High Court strikes down Commonwealth on long-detained refugees

Entrance of the High Court of Australia, Canberra, ACT, Australia Contributor: Wiskerke / Alamy Stock Photo Image ID: B2806C

The High Court’s latest ruling on false imprisonment exposes the legal, financial and human consequences of Australia’s punitive immigration detention system, and the political refusal to abandon cruelty as policy.

Australia’s mistreatment of immigration detainees, particularly asylum seekers and those who have had their visa cancelled, has been notorious for over two decades. It has been marked by, among many things, inhumanity and unlawful actions. And it has been hideously expensive. This week’s High Court ruling on false imprisonment of detainees is another reminder of the consequences of this hardline approach.

The High Court’s decision which found that the Commonwealth could not rely on a novel defence to a claim of false imprisonment has its genesis in the Court’s landmark 2023 decision called NZYQ. In that case the Court overturned a 2004 decision, and ruled that the Commonwealth cannot detain a person who does not have a visa where ‘there is no real prospect of removal of the [detainee] from Australia becoming practicable in the reasonably foreseeable future’.

This case impacted an estimated number of around 340 people. The consequence of the High Court’s decision was that these individuals had been unlawfully detained. In other words, the Commonwealth is liable for damages payments for every day an individual was falsely detained.

This week’s ruling in a case called Abdel-Hady v The Commonwealth said that the Commonwealth could not rely on a defence to any false imprisonment claim that, if a government official was carrying out their duties under a law that was previously found to be valid that means the claim fails. A bold argument and one that got short shrift from the High Court this week. It’s a bedrock rule of law principle that the state can only interfere with liberty when it can lawfully do so.

The bottom line now is there will be many false imprisonment claims and the Commonwealth will have to pay out tens of millions of dollars.

Not for the first time. While politicians and some media have, since the infamous Tampa incident in 2001 when John Howard refused to allow a ship with asylum seekers it had rescued enter Australian waters, dehumanised asylum seekers, refugees and those from certain countries such as Afghanistan, Iraq, Iran and other non Anglo/European counties their infliction of cruelty has cost the taxpayers.

In 2017 the Commonwealth paid out $70 million plus costs to 1905 asylum seekers and detainees who had suffered physical and mental injuries in the Manus Island detention centre.

In one year, 2016-2017 the Commonwealth paid out, according to FOI documents, a ‘total of $683,833.33 in six matters brought by asylum seekers or refugees who alleged personal injury or false imprisonment.’

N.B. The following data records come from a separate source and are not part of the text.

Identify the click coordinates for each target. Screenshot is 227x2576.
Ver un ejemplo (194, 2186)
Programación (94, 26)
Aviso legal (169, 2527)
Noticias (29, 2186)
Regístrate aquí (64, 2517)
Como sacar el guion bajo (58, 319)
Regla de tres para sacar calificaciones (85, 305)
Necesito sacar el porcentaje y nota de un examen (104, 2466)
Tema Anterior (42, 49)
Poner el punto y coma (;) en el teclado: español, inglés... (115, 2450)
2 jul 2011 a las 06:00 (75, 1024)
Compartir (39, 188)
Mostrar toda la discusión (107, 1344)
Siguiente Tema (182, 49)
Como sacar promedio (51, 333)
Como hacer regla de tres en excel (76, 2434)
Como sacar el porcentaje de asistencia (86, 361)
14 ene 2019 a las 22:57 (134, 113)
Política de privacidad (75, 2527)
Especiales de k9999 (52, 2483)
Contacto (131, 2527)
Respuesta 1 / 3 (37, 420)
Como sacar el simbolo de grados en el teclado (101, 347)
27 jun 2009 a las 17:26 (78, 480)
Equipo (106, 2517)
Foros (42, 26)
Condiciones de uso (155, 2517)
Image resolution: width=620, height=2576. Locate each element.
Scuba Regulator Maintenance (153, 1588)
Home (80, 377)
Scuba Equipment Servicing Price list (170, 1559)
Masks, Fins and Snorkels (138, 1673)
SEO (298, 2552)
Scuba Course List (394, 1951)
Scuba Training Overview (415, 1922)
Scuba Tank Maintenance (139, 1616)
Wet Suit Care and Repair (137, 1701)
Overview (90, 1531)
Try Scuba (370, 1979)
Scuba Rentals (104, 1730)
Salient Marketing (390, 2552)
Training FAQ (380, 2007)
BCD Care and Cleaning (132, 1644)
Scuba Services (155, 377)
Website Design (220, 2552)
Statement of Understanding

In November 2011, documents from the federal Finance Department showed ‘a total 293 unlawful detention claims, and 111 negligence claims had been made by asylum seekers since 2000 with the biggest payout years being 2006 ($7.6 million) and 2007 ($4.9 million)’, the Sydney Morning Herald reported.

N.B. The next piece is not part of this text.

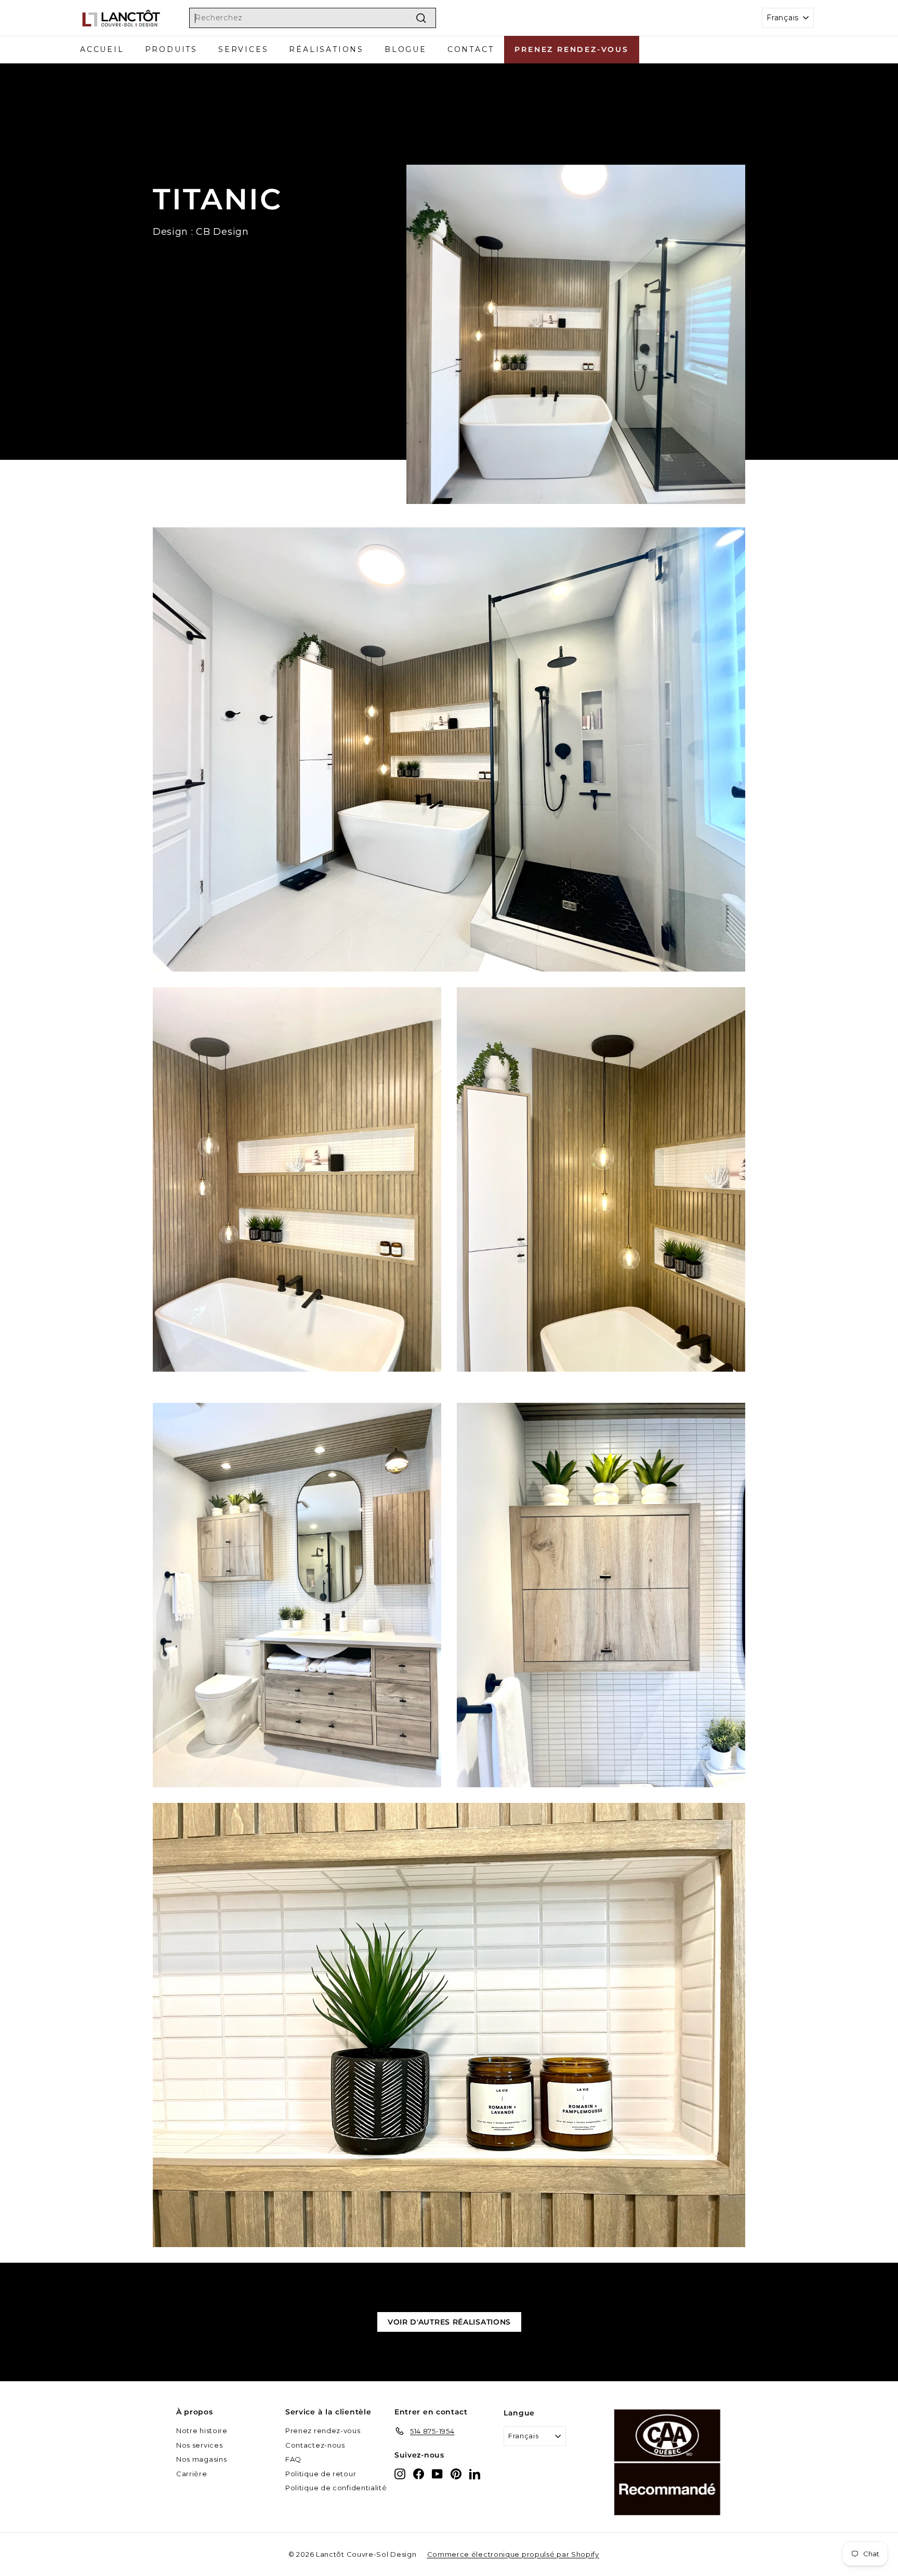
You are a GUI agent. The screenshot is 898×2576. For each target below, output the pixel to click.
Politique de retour (320, 2473)
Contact (470, 49)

And we know that in the current federal Budget Papers there is a contingency made for immigration system compensation payments of between $20 million and $50 million.

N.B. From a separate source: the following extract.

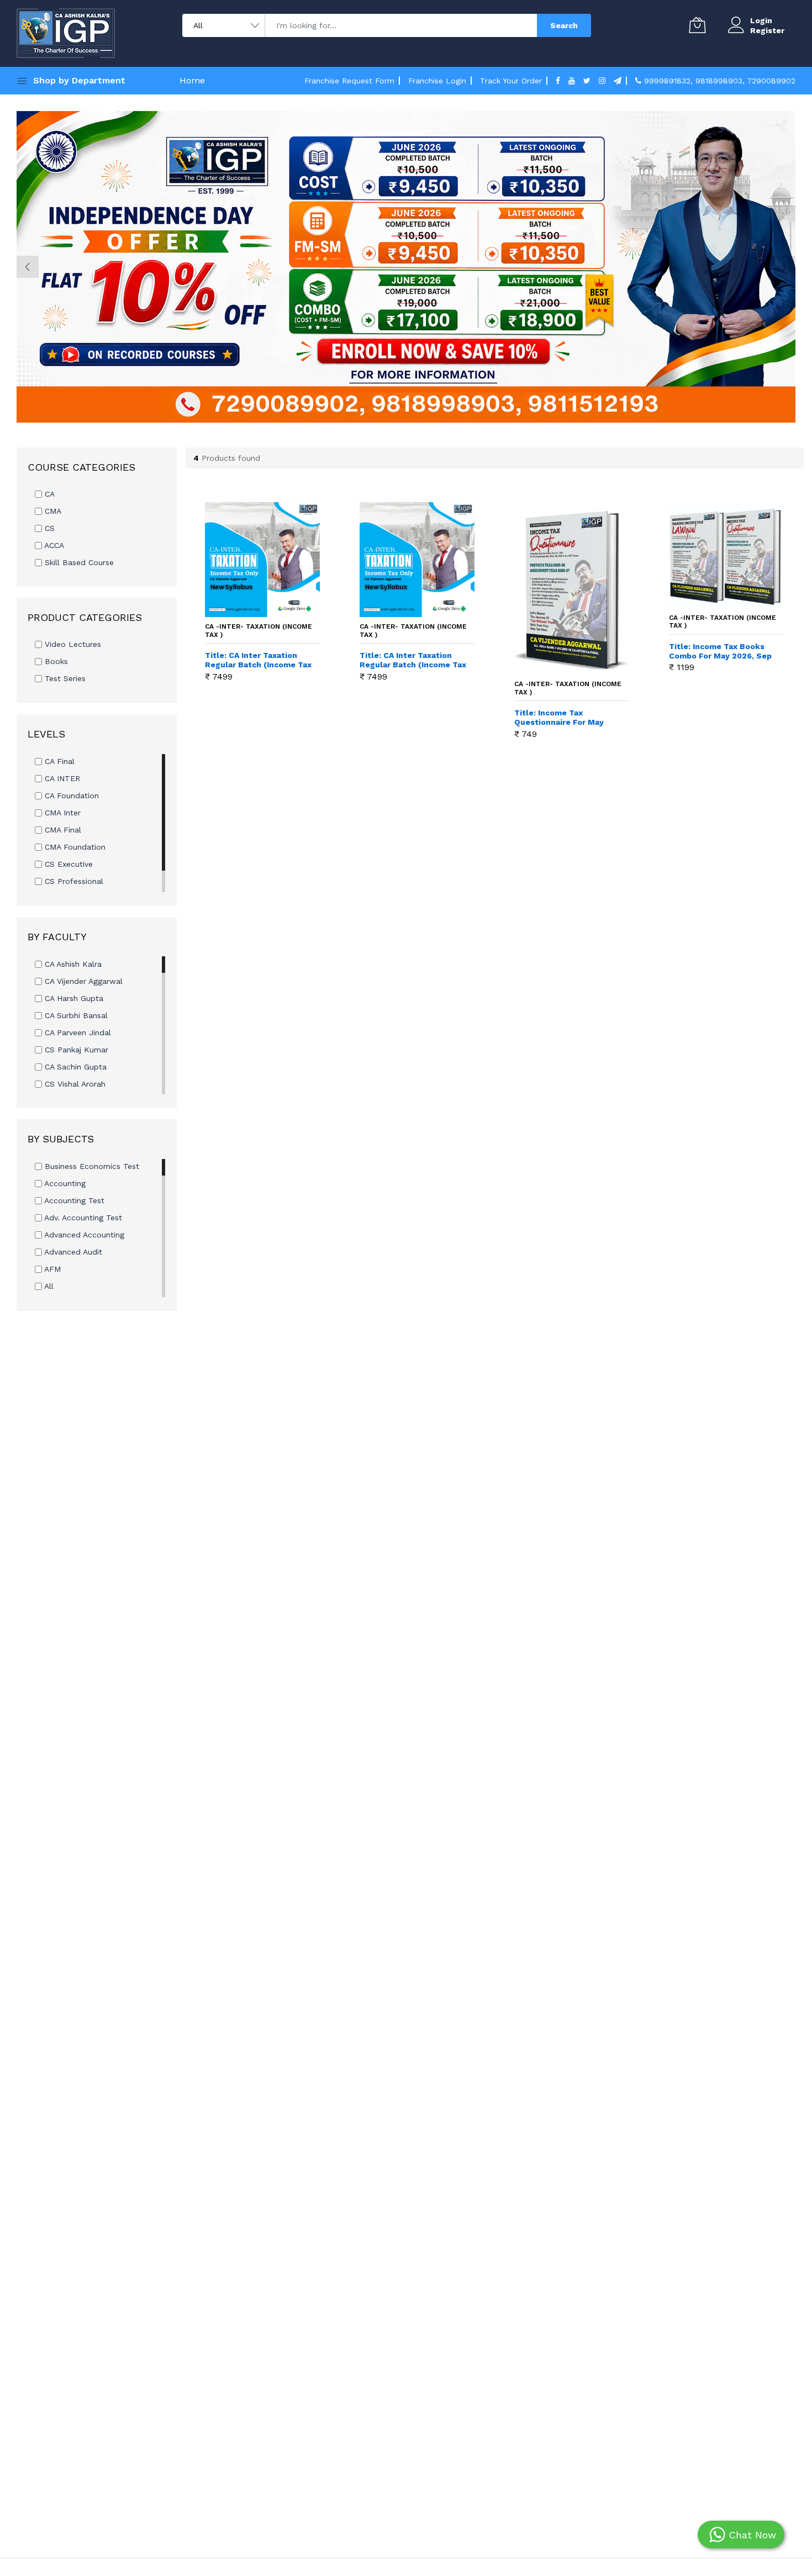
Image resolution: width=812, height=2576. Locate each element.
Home (192, 80)
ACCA (53, 545)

And despite this both the Labor government and the Coalition continue to support a system marked by an obsession with detention, irrespective of the human cost.

You can bet that there will be compensation claims from those who were released from detention after the NZYQ decision and who are now on Nauru courtesy of a deal by the Home Affairs Minister Tony Bourke in August last year with the notoriously dysfunctional and corrupt government on that benighted Pacific island.

But back to this week’s decision. You are entitled to ask the question as to why the federal government did not simply decide after losing the NZYQ case and cases subsequent to that where the High Court knocked off attempts to punish the former detainees in the community, to pay out compensation? Yes, the Commonwealth has every right to test the law but was this the case to do so?

And will this decision signal to politicians in this country that they must stop pushing legal boundaries because they want to be seen as ‘tough’ on those who the right wing media and racist politicians treat as menaces to be got rid of as quickly as possible?

Sadly no. After NZYQ, instead of supporting those who were released into the community the Albanese government imposed curfews, ankle bracelets and reporting conditions. The Coalition was even worse. Along with its media friends it cast this group of former detainees as a plague.

You can sheet home the blame for the extraordinarily punitive approach to immigration detainees taken by Australia to Mr Howard. He was the architect of the nastiness and the cruelty. And because he hit on a winning political formula all since have followed suit.

Let’s see what happens next but sadly it’s predictable. There will be headlines and posturing by overtly or covertly racist politicians about undeserving criminals who don’t belong here, getting taxpayer-funded payouts. Never mind they were deprived of their liberty unlawfully.